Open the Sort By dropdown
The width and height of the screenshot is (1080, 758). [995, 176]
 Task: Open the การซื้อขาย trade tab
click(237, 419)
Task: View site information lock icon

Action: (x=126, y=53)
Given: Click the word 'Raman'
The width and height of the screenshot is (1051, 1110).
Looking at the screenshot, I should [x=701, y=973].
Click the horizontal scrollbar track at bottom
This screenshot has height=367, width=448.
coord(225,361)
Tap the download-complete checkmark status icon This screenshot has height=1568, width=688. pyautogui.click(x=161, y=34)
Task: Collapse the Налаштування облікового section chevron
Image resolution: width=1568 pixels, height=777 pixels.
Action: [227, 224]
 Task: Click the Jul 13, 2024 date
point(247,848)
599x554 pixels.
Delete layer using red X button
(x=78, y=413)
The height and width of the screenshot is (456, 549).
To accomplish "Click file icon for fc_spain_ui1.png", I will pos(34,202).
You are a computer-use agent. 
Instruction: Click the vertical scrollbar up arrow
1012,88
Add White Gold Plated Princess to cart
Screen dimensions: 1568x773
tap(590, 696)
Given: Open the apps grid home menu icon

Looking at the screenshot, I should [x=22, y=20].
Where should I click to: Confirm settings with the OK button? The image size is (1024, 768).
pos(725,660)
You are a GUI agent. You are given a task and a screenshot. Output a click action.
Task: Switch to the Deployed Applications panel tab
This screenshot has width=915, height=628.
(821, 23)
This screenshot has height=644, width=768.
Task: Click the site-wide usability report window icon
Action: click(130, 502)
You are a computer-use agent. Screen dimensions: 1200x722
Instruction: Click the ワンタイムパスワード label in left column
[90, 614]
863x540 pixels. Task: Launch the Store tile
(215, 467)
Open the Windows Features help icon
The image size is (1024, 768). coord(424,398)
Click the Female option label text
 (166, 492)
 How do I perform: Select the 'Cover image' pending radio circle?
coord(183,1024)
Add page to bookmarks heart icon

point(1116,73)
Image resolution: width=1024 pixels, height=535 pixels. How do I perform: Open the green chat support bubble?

→ YOUR TASK: Print the complete listing again, exactly as it stands.

→ WORKED SOLUTION:
Open the Sort By dropdown
The width and height of the screenshot is (1080, 758). [995, 176]
 Task: Open the การซื้อขาย trade tab
click(237, 419)
Task: View site information lock icon

Action: (x=126, y=53)
Given: Click the word 'Raman'
The width and height of the screenshot is (1051, 1110).
Looking at the screenshot, I should [x=701, y=973].
Click the horizontal scrollbar track at bottom
This screenshot has height=367, width=448.
coord(225,361)
Tap the download-complete checkmark status icon This screenshot has height=1568, width=688. pyautogui.click(x=161, y=34)
Task: Collapse the Налаштування облікового section chevron
Image resolution: width=1568 pixels, height=777 pixels.
Action: [227, 224]
 Task: Click the Jul 13, 2024 date
point(247,848)
599x554 pixels.
Delete layer using red X button
(x=78, y=413)
The height and width of the screenshot is (456, 549).
To accomplish "Click file icon for fc_spain_ui1.png", I will pos(34,202).
You are a computer-use agent. 
Instruction: Click the vertical scrollbar up arrow
1012,88
Add White Gold Plated Princess to cart
Screen dimensions: 1568x773
tap(590, 696)
Given: Open the apps grid home menu icon

Looking at the screenshot, I should [x=22, y=20].
Where should I click to: Confirm settings with the OK button? The image size is (1024, 768).
pos(725,660)
You are a GUI agent. You are given a task and a screenshot. Output a click action.
Task: Switch to the Deployed Applications panel tab
This screenshot has width=915, height=628.
(821, 23)
This screenshot has height=644, width=768.
Task: Click the site-wide usability report window icon
Action: click(130, 502)
You are a computer-use agent. Screen dimensions: 1200x722
Instruction: Click the ワンタイムパスワード label in left column
[90, 614]
863x540 pixels. Task: Launch the Store tile
(215, 467)
Open the Windows Features help icon
The image size is (1024, 768). coord(424,398)
Click the Female option label text
 (166, 492)
 How do I perform: Select the 'Cover image' pending radio circle?
coord(183,1024)
Add page to bookmarks heart icon

point(1116,73)
Image resolution: width=1024 pixels, height=535 pixels. How do I perform: Open the green chat support bubble?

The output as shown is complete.